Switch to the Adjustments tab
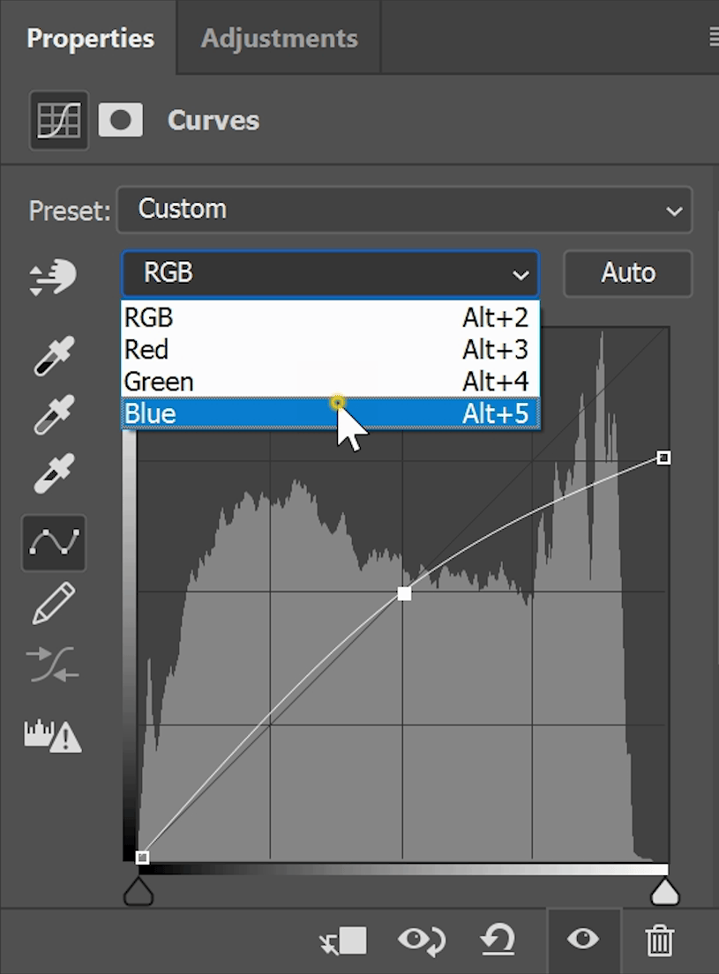(279, 39)
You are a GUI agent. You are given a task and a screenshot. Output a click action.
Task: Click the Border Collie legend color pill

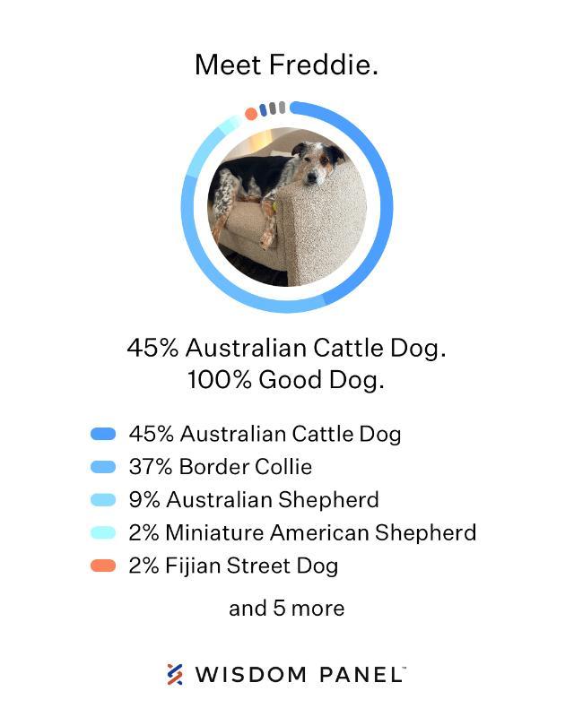(103, 467)
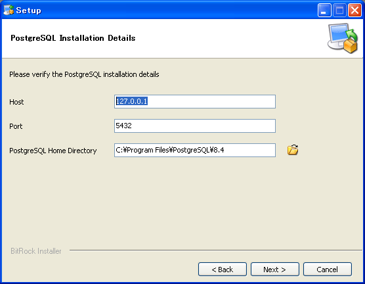Click the Setup icon in title bar
Screen dimensions: 365x284
(9, 11)
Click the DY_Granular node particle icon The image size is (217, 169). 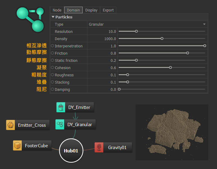coord(60,124)
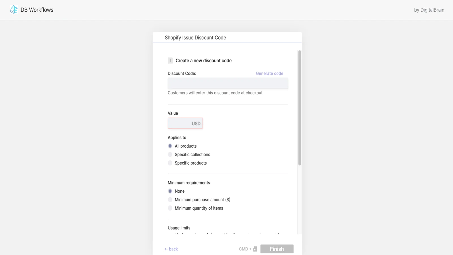
Task: Click the DB Workflows brain logo
Action: click(14, 10)
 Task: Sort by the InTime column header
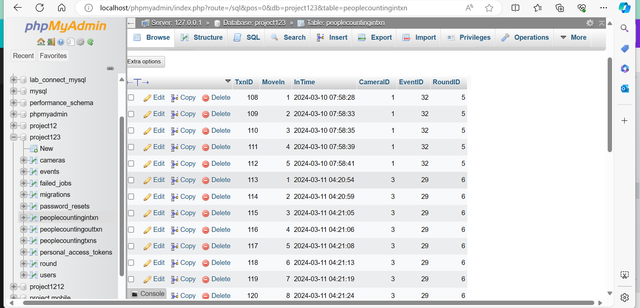coord(304,82)
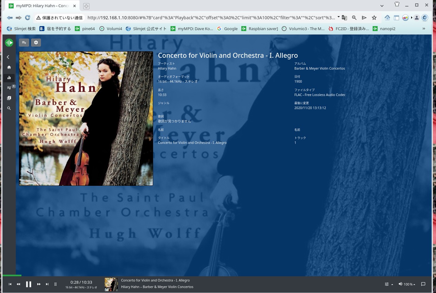Screen dimensions: 436x293
Task: Expand the playback options tune menu
Action: [x=388, y=284]
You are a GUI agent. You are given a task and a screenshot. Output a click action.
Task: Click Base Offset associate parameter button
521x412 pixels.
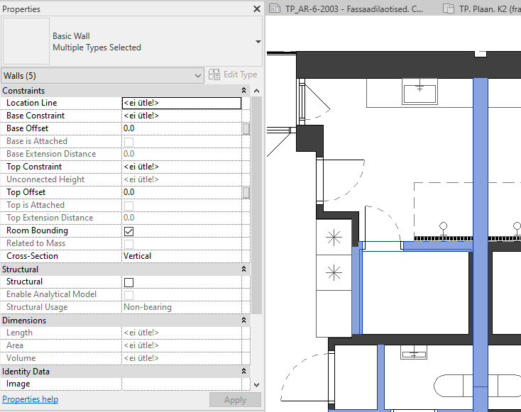tap(246, 128)
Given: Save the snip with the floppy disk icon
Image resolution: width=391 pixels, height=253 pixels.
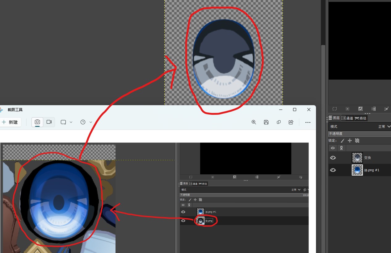Looking at the screenshot, I should [x=266, y=122].
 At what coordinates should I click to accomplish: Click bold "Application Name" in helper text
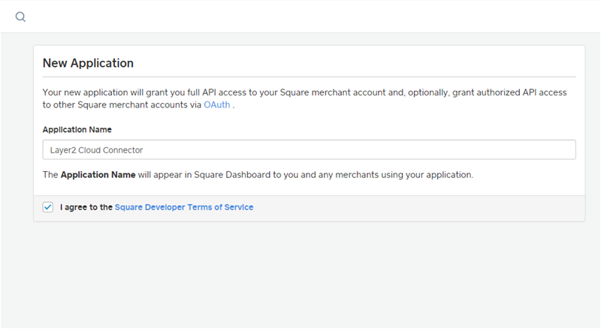pos(98,175)
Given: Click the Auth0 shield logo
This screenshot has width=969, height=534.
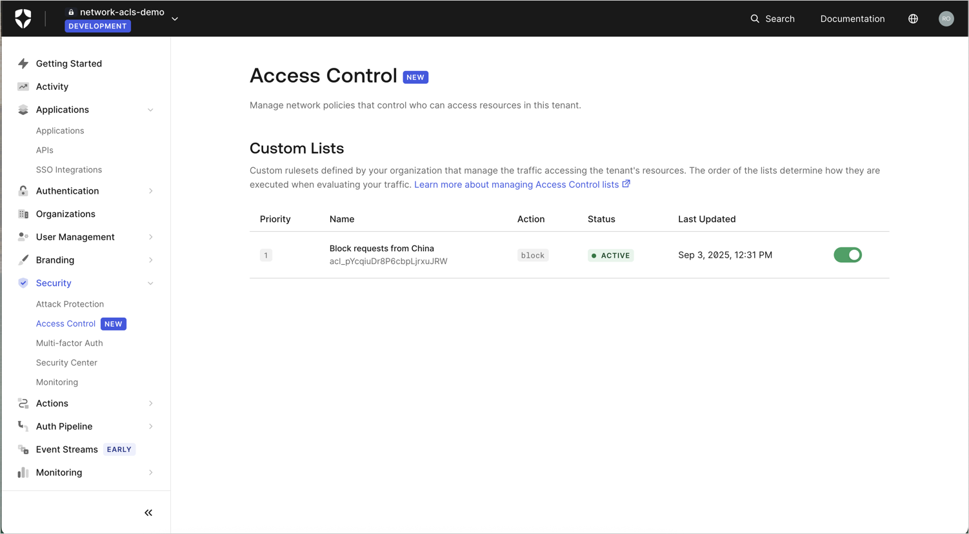Looking at the screenshot, I should click(24, 18).
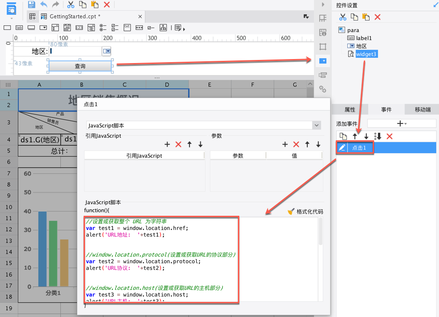Switch to the 移动端 tab

pyautogui.click(x=422, y=110)
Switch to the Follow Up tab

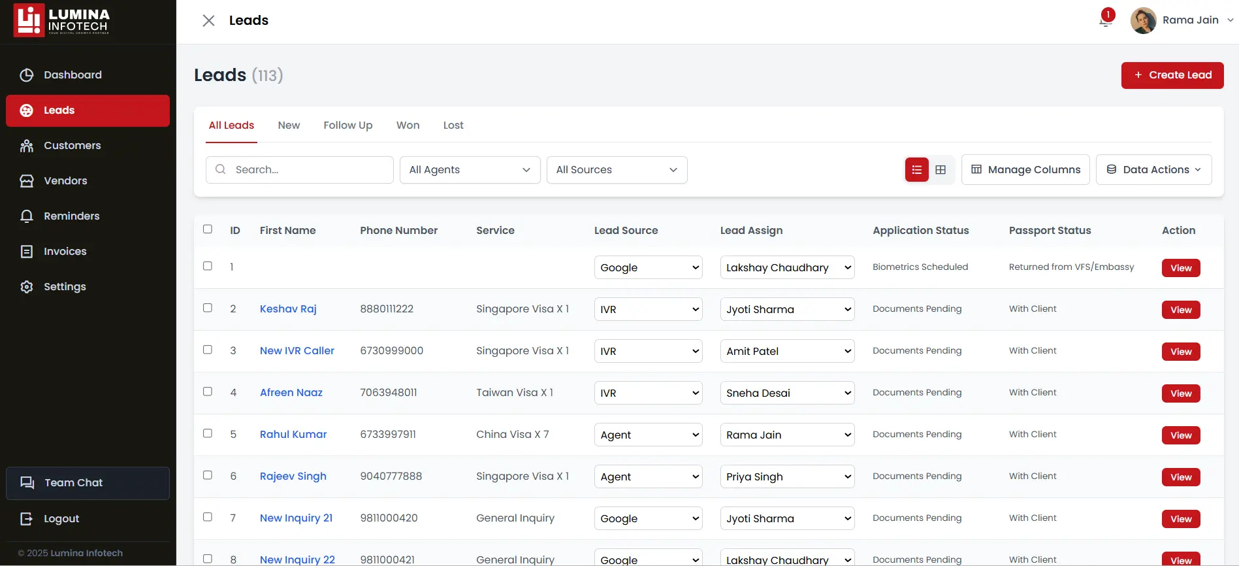pyautogui.click(x=347, y=125)
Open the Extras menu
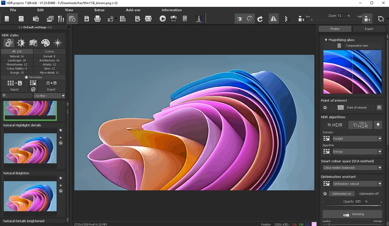Image resolution: width=389 pixels, height=226 pixels. (x=99, y=10)
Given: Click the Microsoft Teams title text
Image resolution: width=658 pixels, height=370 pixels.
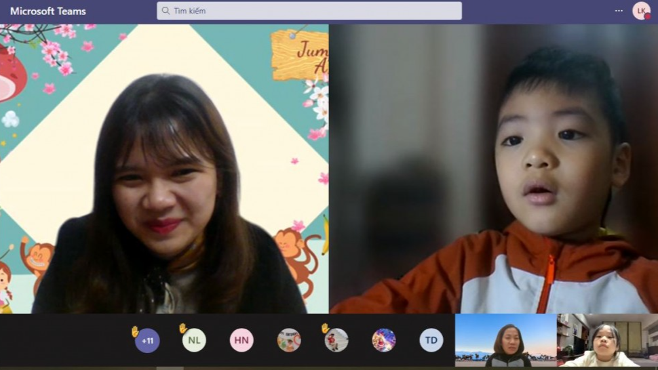Looking at the screenshot, I should 47,12.
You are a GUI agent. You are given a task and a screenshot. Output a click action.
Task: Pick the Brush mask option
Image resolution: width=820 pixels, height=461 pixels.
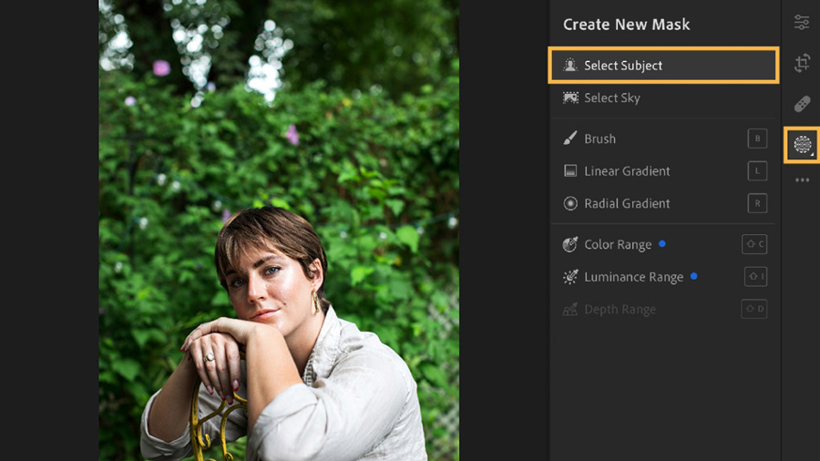pos(600,138)

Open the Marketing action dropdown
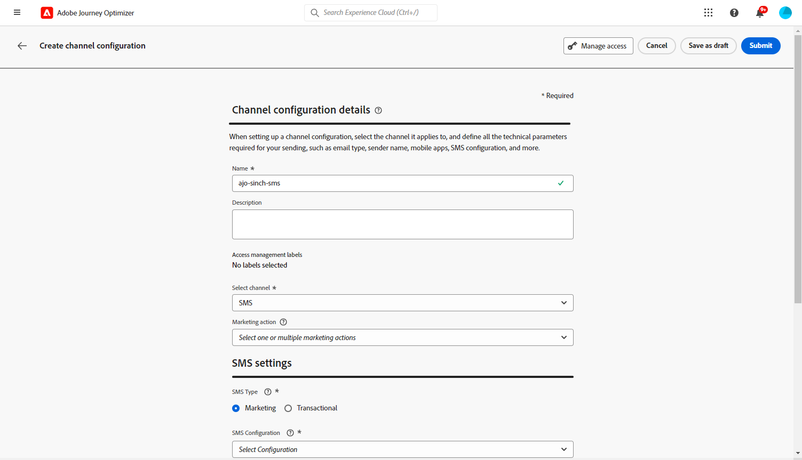(402, 337)
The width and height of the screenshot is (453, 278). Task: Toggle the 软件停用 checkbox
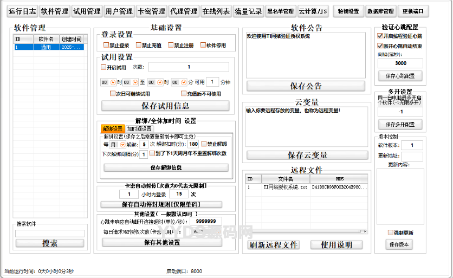[204, 46]
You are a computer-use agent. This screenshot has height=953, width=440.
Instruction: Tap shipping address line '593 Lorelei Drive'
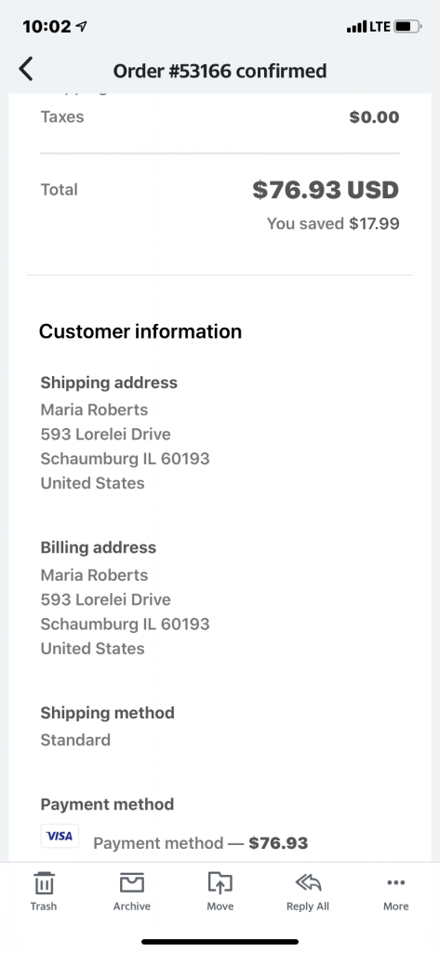pyautogui.click(x=106, y=434)
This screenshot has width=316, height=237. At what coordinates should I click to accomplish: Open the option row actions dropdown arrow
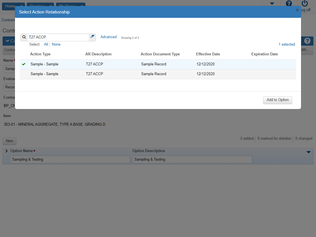pyautogui.click(x=308, y=152)
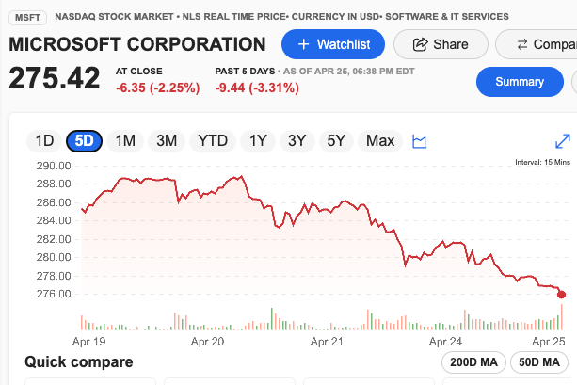Image resolution: width=577 pixels, height=385 pixels.
Task: Click the Compare arrows button
Action: [x=537, y=44]
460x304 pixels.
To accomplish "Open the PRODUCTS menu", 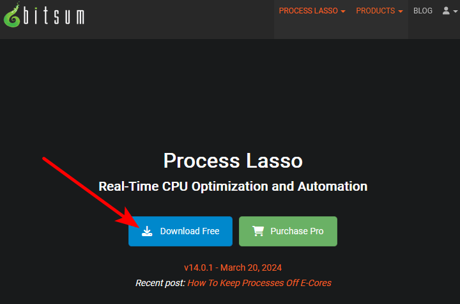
....
__TASK__: Copy out exactly the material that runs from the line with "At what coordinates should I click to accomplish: Click" to the line with "Given: Click the Auth0 shield logo", ends included, and leave the pictures behind.

__RESPONSE TO THE EXERCISE__:
 At what coordinates should I click to accomplish: Click bold "Application Name" in helper text
pos(98,175)
Given: Click the Auth0 shield logo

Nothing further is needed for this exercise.